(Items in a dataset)
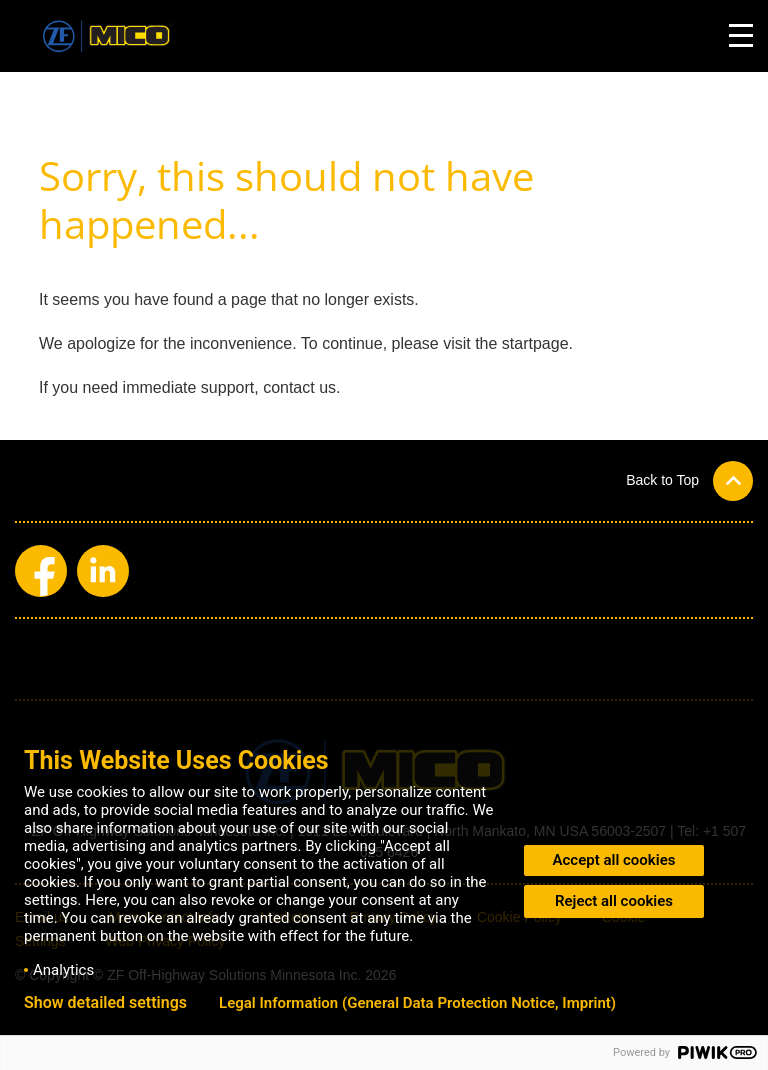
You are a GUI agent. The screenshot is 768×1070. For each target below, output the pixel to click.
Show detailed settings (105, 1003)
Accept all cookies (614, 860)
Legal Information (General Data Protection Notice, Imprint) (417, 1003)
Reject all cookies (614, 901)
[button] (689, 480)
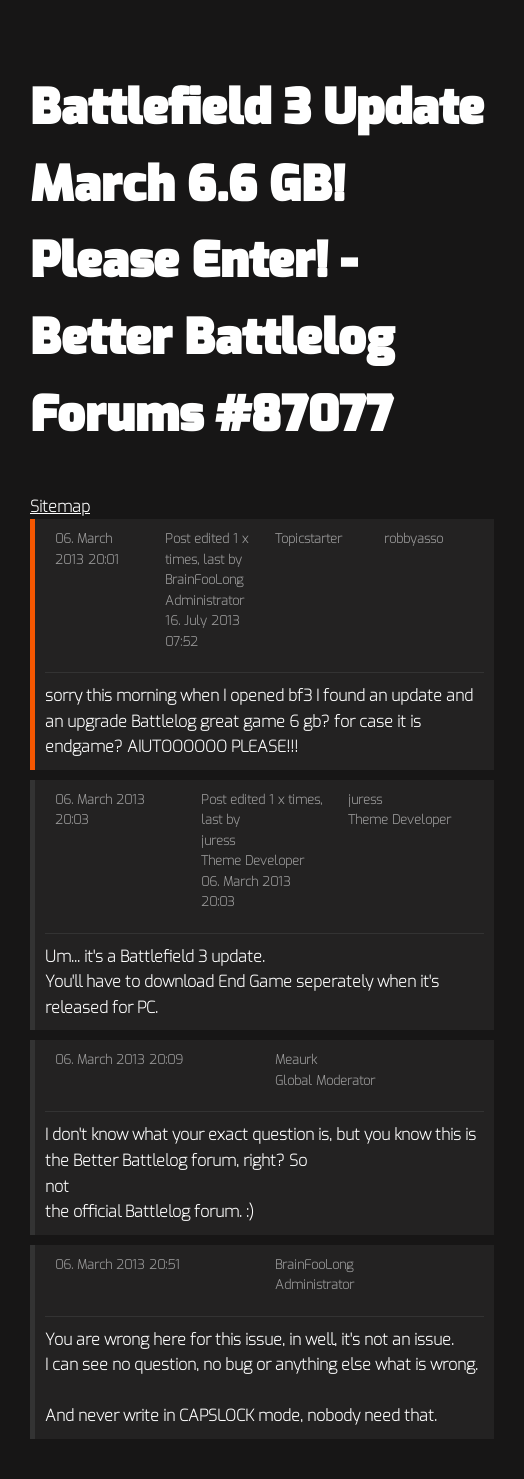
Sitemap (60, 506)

* _Problem details_: Please show every line of the items above that contains the word "cookies", matching its case exactly.

* _Final result_:
Accept all cookies (614, 860)
Reject all cookies (614, 901)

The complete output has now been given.